Pero antes de cumplir este sueño, Musti vive otro grande, jugando en el Mundial Sub-20 con la selección australiana en Colombia. “Todo jugador sueña con esto, un Mundial a cualquier nivel porque sabes que estás frente a los mejores del mundo”.

De Musti se asegura que será el alma de juego en el medio campo del equipo de los canguros. Debutó ayer contra Ecuador y el próximo 6 de agosto se medirá a la siempre talentosa selección española. “Estamos seguros que no seremos un equipo más en este Mundial. Tendremos grandes rivales pero vamos a asumir el reto”, dijo Mustafá.

Luego jugará una temporada más en la A-League de Australia con su club Marineros de la Costa, donde el carisma, además de su calidad futbolística, ha quedado bien plantado.

Muchos de los fans de los Marineros ven al nica como su ídolo, llegan al estadio con una peluca pelirroja, a propósito del color de pelo de Musti. Pero no solo en Australia ha acaparado la atención, ahora en el Mundial en Colombia lo comparan por sus características físicas y su juego con el “Pibe” Carlos Valderrama, otrora de la selección cafetera.

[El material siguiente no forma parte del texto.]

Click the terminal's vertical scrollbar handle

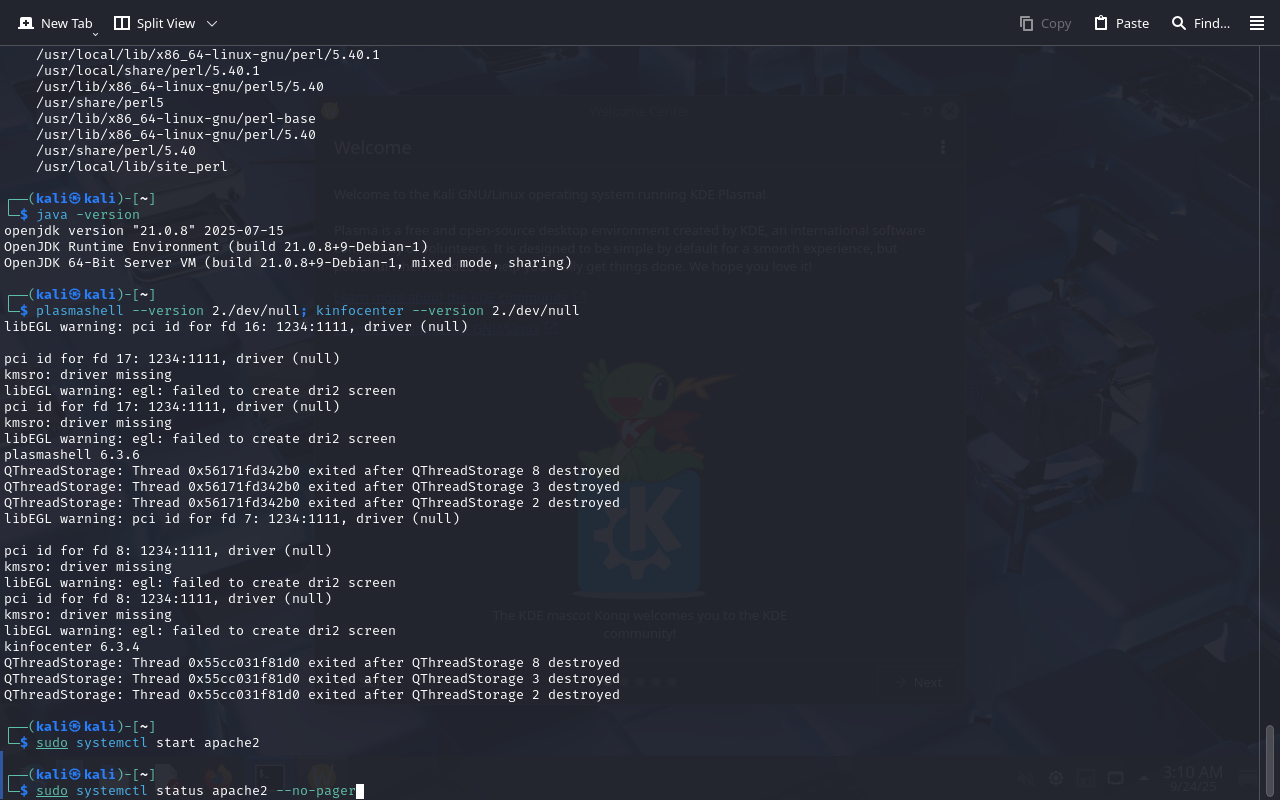pyautogui.click(x=1270, y=760)

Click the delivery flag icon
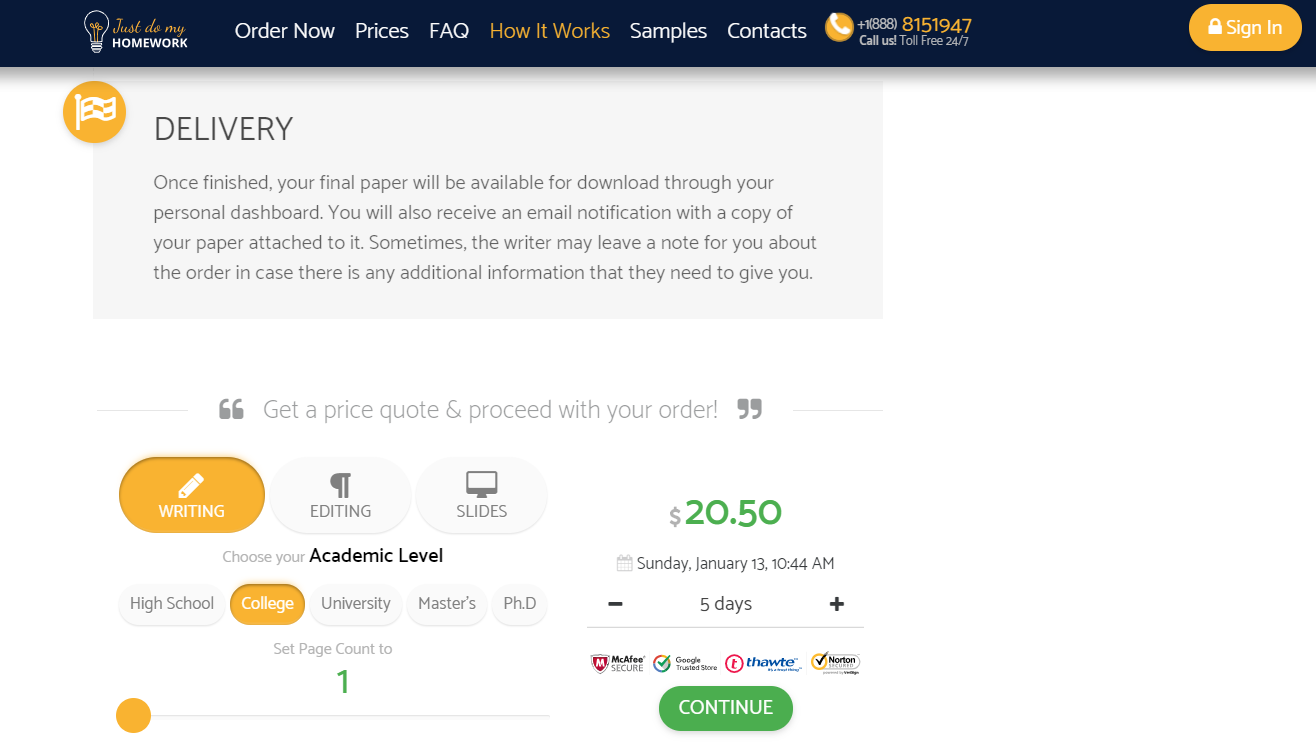click(94, 112)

Son esas virtudes las que llaman la atención de un técnico con tan buen ojo para descubrir el talento, nos referimos al entrenador del Dortmund, Juergen Klopp, quien aseguró que “no hay duda de que sabe jugar al fútbol, y tiene muchísimo talento”.

Talento que lo ubicó en la A-League  de Australia a los 17 años, y pese a su juventud, en poco tiempo se ganó la titularidad y ahora ficha con Borussia.

El holandés Jan Versleijen, seleccionador de los Socceroos, dice que el estilo de Amini recuerda a otro futbolista cuyo nombre se asocia al clásico ímpetu del Ajax de Amsterdam, el finlandés Jari Litmanen. “Estamos buscando jugadores de calidad que sepan leer los partidos y posean perspectiva técnica”, dijo Versleijen. “Mustafá tiene todo esto, y probablemente haya hecho que le resultase más fácil empezar jugar en la A-League con 17 años, a pesar de la competencia física”.

Con la colaboración de MSc. José Dávila Membreño.